Considering gases, in gas (1) we have, `C_(p_1)`(Sp. heat at constant P), `C_(v_1)` (Sp. heat at constant V), `n_1` (No. of moles)
`(C_(p_1))/(C_(p_1)) = gamma` and ` C_(p_1) - C_(v_1) =R`
implies `gamma C_(v_1) - C_(v_1) =R`
implies `C_(v_1)(gamma-1) =R`
implies `C_(v_1) = (R)/(gamma-1)` and `C_(p_1) = gamma (R)/((gamma-1))`
In gas (2), we have
`C_(p_2)` (Sp. heat at constant P), `C_(v_2)` (Sp. heat at constant V) , `n_2` (No. of moles)

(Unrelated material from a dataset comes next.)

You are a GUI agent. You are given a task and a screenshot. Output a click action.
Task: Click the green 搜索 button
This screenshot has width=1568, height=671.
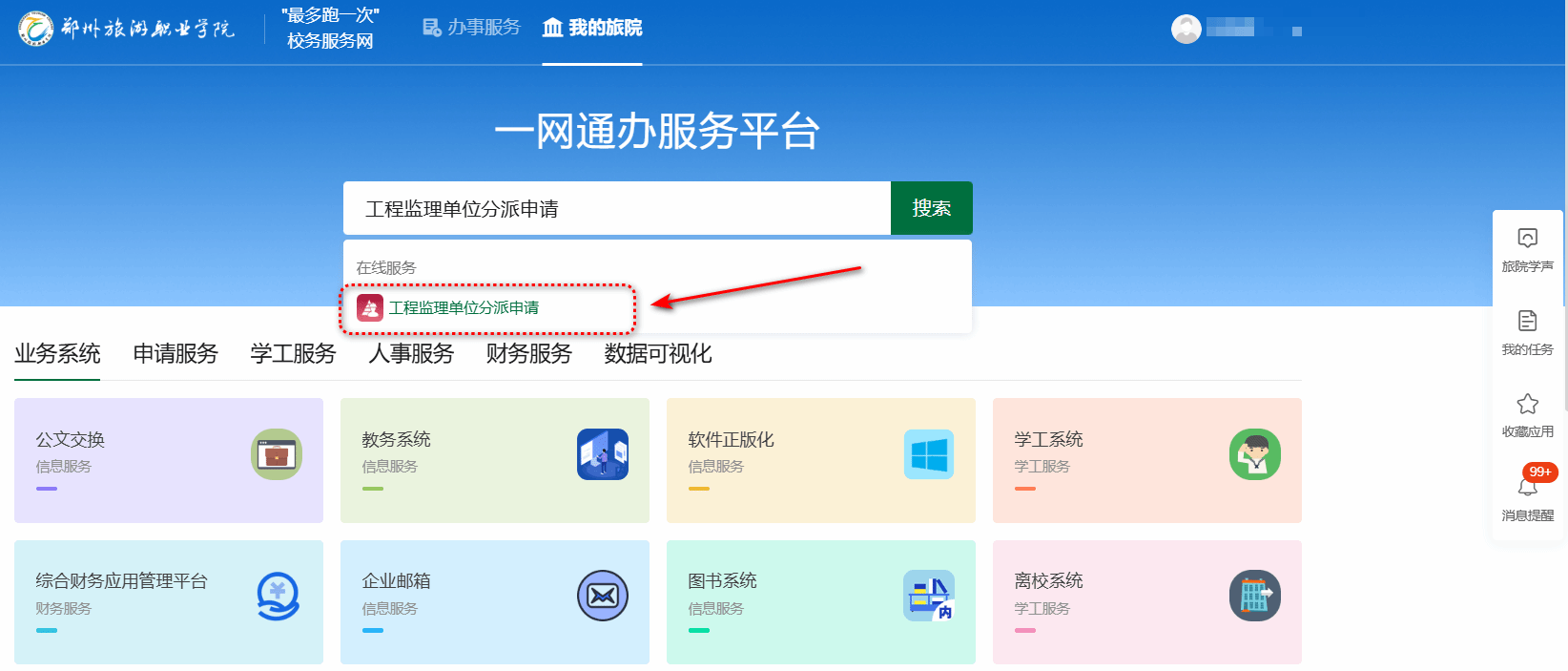(x=931, y=208)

`(C_(p_2))/(C_(v_2)) = gamma` and ` C_(p_2)-C_(v_2)=R`
` implies `gamma C_(v_2)-C_(v_2) =R`
`C_(v_2)(gamma -1) =R`
implies `C_(v_2) = (R)/((gamma-1))` and
`C_(p_2) = gamma (R)/((gamma-1))`
Given, `n_1 = n_2 = 1:2`
`dU_1=nC_(v_1)dt` and `dU_2`
`=2nC_(v_2)dT`
When gases are mixed,
`nC_(v_1)dT + 2nC_(v_2)dT = 3nC_vdT`
`C_v = (C_(v_1) + 2C_(v_2))/(3)`
` = ((R)/(gamma-1)+(2R)/(gamma-1))/(3)`
`(3R)/((gamma-1)3) = (R)/(gamma-1)`
Hence `C_p//C_v` in the mixture `=gamma`.